I bought the Gaggia grinder that was shown in the deal section from Italy.

It has arrived today which was very quick

It is quite well used.

I am not sure what I have bought it looked like a MD64 old style.

This unit is mostly metal and it has 85 or there about burrs the top one is on a solid brass plate.

I am not sure the voltage it will take the plug has 3 round pins in a line.

I have taken photos.

I will try and workout how to upload them

When I get home.

This thing ways a ton.

Has any one an idea what it could be.

Paul


----------



## coffeechap (Apr 5, 2012)

Picture would help


----------



## carper2k (Jul 1, 2013)




----------



## carper2k (Jul 1, 2013)

I suppose I have bought a lemon


----------



## Mrboots2u (May 10, 2013)

it looks like some variant of a gaggia md 85 commercial ?

85 m flat burrs! does the motor work?

should be good if it works ...


----------



## carper2k (Jul 1, 2013)

Yes the motor works it was 240 volts

I wasnt sure as it had no plate on it

Can you buy burrs as they look pretty worn


----------



## Mrboots2u (May 10, 2013)

carper2k said:


> Yes the motor works it was 240 volts
> 
> I wasnt sure as it had no plate on it
> 
> Can you buy burrs as they look pretty worn


If that's what it is, coffeechap might be able to give you the gospel on it and where burrs can be got from

There was a guy who is the distributor for gaggia uk on here

Plus gaggiamanualservices also might be worth a try , he's a member here but also has a site

I think gets parts direct from Italy

http://www.gaggiamanualservice.com/


----------



## aaronb (Nov 16, 2012)

Doesn't look too bad tbh mate. Nice firm brush to clear all the old gunge away.
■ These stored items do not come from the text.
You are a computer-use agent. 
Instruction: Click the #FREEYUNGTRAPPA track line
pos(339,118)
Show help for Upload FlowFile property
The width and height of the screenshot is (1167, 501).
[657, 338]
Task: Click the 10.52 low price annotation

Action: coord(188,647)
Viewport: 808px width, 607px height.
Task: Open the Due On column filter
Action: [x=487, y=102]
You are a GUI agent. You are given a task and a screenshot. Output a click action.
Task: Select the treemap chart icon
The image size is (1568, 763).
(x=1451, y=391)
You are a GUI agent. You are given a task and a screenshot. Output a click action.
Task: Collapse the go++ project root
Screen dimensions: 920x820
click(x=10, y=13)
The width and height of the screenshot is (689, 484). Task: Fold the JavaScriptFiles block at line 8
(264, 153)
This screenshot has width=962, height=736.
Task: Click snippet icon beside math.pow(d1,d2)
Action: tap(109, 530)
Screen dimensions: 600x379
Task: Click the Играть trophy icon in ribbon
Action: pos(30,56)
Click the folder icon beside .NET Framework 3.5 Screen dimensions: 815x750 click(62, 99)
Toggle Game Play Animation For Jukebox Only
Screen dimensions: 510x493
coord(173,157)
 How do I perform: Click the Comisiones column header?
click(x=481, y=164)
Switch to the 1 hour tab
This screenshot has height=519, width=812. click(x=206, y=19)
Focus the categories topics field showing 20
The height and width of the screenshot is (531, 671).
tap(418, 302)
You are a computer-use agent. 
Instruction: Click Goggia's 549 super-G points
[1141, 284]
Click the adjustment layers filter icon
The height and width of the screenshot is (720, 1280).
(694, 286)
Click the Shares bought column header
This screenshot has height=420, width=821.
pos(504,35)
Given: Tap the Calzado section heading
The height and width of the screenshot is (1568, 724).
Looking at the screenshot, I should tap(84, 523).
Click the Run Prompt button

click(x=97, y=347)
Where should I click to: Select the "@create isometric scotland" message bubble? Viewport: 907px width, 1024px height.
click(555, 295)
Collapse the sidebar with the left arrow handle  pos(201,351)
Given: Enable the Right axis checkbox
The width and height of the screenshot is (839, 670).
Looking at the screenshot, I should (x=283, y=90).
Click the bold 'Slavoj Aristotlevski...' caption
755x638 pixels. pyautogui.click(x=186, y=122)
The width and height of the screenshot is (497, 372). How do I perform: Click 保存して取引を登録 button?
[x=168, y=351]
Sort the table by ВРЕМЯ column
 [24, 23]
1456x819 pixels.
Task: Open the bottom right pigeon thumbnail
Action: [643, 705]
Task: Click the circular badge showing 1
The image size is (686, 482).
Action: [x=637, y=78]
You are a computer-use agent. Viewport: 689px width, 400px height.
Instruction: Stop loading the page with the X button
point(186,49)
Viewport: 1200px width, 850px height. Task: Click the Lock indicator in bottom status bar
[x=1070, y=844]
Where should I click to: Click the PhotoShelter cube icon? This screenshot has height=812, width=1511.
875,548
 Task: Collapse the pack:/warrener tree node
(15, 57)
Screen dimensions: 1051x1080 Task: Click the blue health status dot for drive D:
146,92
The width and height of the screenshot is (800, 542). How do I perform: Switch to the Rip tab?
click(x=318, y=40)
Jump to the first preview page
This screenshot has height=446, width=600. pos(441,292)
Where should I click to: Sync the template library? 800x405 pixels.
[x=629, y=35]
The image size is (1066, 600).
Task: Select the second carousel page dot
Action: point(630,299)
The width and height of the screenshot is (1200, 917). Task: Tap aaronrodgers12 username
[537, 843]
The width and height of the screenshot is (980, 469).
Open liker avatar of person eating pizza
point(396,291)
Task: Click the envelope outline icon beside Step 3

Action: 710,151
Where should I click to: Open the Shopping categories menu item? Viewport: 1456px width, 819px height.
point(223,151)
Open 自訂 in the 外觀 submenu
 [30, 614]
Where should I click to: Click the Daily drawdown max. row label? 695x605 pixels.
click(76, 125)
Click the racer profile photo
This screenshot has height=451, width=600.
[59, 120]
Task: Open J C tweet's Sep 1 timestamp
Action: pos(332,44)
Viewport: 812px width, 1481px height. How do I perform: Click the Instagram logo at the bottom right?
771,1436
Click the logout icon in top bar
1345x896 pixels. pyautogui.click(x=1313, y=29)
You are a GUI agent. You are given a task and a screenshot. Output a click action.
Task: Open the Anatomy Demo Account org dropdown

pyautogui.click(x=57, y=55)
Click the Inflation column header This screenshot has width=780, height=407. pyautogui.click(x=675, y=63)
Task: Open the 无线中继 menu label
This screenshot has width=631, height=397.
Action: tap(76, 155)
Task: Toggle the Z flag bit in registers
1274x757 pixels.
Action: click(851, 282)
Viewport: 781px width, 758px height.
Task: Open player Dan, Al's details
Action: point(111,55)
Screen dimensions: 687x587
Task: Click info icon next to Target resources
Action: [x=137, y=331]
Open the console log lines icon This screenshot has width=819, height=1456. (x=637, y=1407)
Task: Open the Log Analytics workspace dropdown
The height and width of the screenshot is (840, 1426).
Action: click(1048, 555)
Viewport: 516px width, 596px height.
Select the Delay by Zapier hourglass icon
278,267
dfk had a link the other day to buy a converter for a couple of quid.

http://coffeeforums.co.uk/showthread.php?14679-Help-needed-to-get-the-right-plug&highlight=converter


----------



## Charliej (Feb 25, 2012)

The burrs should be easily available try Scott at Happy Donkey or Peter at Espresso Underground for them as they keep quite a lot of stuff in stock, LF do sell them but it's uneconomic for me to just buy a single set of burrs from there, so unless anyone else wants/needs stuff thats a no go.


----------



## oracleoftruth (Jan 15, 2014)

Awesome. That's even better than we thought it was. Huge burrs has got to be a good thing!

Get an adapter and turn it on. If I remember the listing said it worked, right?

Just stripped, cleaned, fixed and modded my mdf today. That looks like it would eat my little gaggia grinder.


----------



## carper2k (Jul 1, 2013)

Well I have dtripped ,cleaned and tested the md 85

It works and grinds but I need to sort out how the machine operates on the micro switches

The on the doser hopper will switch it off but only if I fo it by hand

The one on the doser arm runs on a cam but that doesnt seem to do any thing

Paul


----------



## hubrad (May 6, 2013)

That's an Italian mains plug.. travel-type adapter or just cut it off and fit a UK plug.

Looks like it could do with a jolly good clean out! I ended up completely stripping the Anfim I got on Ebay - got almost a full cup of grotty grounds out. Just waiting for burrs to come into stock and get that one going.


----------